We have NetZero back-to-front!

The mailbag heaved this week, the week that was, after last week’s discussion about toasting the King Over the Water in the form of the ICAO long-term aspirational goal.  The first group of complaints were those that noted that the king the subject of the toast was not James II/VII but his son James III/VIII.  Fair cop and apologies.  I hope no-one’s PhD in history was ruined by my error.

The second group thought I was ungenerous with my (lack of) praise for the symbolism of the LTAG.  Or should that read: my praise for this symbolic outcome?  That is the most generous reading you can give: it was, at best, symbolic.  This group cite, for example, the reaction of Dan Rutherford, of the ICCT, a highly regarded NGO.  Dan was not just welcoming of the agreement, but ‘excited’.  Really Dan?  Excited?  If I had less respect for Dan, I might be tempted to suggest that he get out more, but Dan is a highly regarded labourer in this vineyard, not least by me.

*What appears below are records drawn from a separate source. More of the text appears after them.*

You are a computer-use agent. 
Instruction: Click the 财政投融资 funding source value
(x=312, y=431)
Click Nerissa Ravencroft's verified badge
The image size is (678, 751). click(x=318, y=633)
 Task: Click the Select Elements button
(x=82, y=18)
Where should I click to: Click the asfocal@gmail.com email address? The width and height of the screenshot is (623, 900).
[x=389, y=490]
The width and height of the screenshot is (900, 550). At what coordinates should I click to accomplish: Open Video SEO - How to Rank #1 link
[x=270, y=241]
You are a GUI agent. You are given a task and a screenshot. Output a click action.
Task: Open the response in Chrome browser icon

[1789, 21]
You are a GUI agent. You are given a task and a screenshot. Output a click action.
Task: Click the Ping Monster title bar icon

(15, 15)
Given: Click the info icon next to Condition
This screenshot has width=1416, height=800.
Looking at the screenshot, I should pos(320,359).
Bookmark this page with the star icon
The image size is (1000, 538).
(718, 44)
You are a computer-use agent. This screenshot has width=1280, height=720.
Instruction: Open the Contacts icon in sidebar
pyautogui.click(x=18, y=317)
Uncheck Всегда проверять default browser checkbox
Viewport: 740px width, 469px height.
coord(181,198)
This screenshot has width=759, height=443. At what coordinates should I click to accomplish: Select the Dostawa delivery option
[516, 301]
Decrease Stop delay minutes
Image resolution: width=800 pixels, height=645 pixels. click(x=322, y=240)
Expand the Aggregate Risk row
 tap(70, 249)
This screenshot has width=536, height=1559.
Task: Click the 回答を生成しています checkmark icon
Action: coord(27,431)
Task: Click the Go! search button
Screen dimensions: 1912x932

Two things arise from this.  First, as I mentioned in my most recent Aviation Intelligence Reporter there is always a risk that NGOs become captives of the organisations they must co-exist with.  They become, in the parlance, housetrained.  To get access, and no-one withholds access like ICAO, they must be seen to be toeing the line.  Radicals avoid this, at the expense of access to documents, attendance at meetings (with the right to speak) and respectability.

They are more likely to opt for guerrilla tactics.  A group of pesky millennials recently launched ‘Brandalism’ attacks across Europe hijacking billboards to put up posters attacking the environmental record of airlines.  It is fair to say they are not buying the greenwashing.  They even take on one of the usual criticisms of this sort of campaign – that it risks being counter-effective.  Once passers-by see a poster, made with huge attention to detail to ensure the look and feel of the airline it is attacking, it may trigger a synapse somewhere to remember to book that next holiday.  One of the posters specifically addresses that point.  It talks of having ‘planes on the brain’.  ‘Airline advertising is fuelling the climate emergency’ #BanFossilAds. 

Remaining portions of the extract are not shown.